Form of government that rules by the use of information

In futurology, cyberocracy describes a hypothetical form of government that rules by the effective use of information. The exact nature of a cyberocracy is largely speculative as, apart from Project Cybersyn, there have been no cybercratic governments; however, a growing number of cybercratic elements can be found in many developed nations. Cyberocracy theory is largely the work of David Ronfeldt, who published several papers on the theory. Some sources equate cyberocracy with algorithmic governance, although algorithms are not the only means of processing information.

==Overview==
Cyberocracy, from the roots 'cyber-' and '-cracy' signifies rule by way of information, especially when using interconnected computer networks. The concept involves information and its control as the source of power and is viewed as the next stage of the political evolution.

The fundamental feature of a cyberocracy would be the rapid transmission of relevant information from the source of a problem to the people in a position able to fix said problem, most likely via a system of interconnected computer networks and automated information sorting software, with human decision makers only being called into use in the case of unusual problems, problem trends, or through an appeal process pursued by an individual. Cyberocracy is the functional antithesis of traditional bureaucracies which sometimes notoriously suffer from fiefdom, slowness, and a list of other unfortunate qualities. A bureaucracy forces and limits the flow of information through defined channels that connect discrete points while cyberocracy transmits volumes of information accessible to many different parties. In addition, bureaucracy deploys brittle practices such as programs and budgets whereas cyberocracy is more adaptive with its focus on management and cultural contexts. Ultimately a cyberocracy may use administrative AIs if not an AI as head of state forming a machine rule government.

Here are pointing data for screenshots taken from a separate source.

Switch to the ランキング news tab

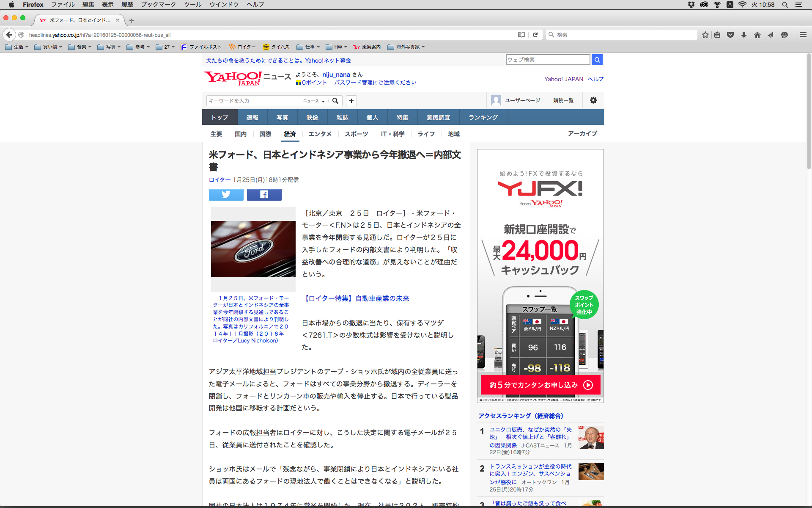click(x=483, y=117)
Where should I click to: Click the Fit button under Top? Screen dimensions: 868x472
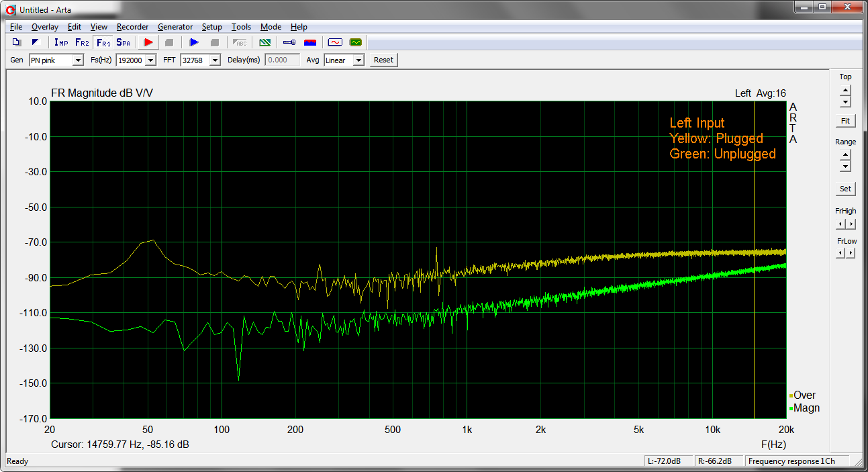coord(845,121)
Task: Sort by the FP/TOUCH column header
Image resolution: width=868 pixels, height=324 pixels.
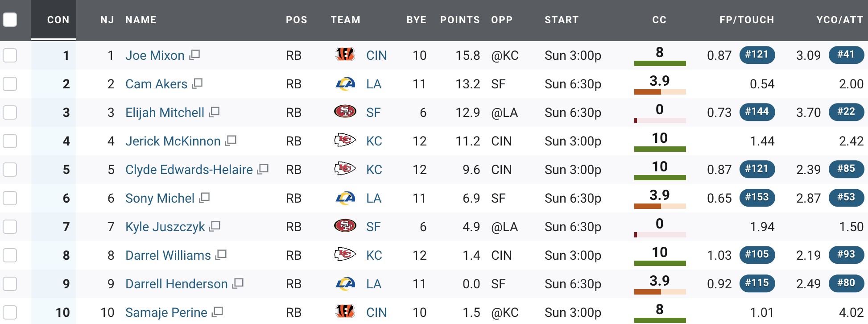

According to Ronfeldt and Valda, it is still too early to determine the exact form of cyberocracy but that it could lead to new forms of the traditional systems of governance such as democracy, totalitarianism, and hybrid governments. Some noted that cyberocracy is still speculative since there is currently no existing cybercratic government, although it is acknowledged that some of its components are already adopted by governments in a number of developed countries.

While the outcome or the results of cyberocracy is still challenging to identify, there are those who cite that it will lead to new forms of governmental and political systems, particularly amid the emergence of new sensory apparatuses, networked society, and modes of networked governance.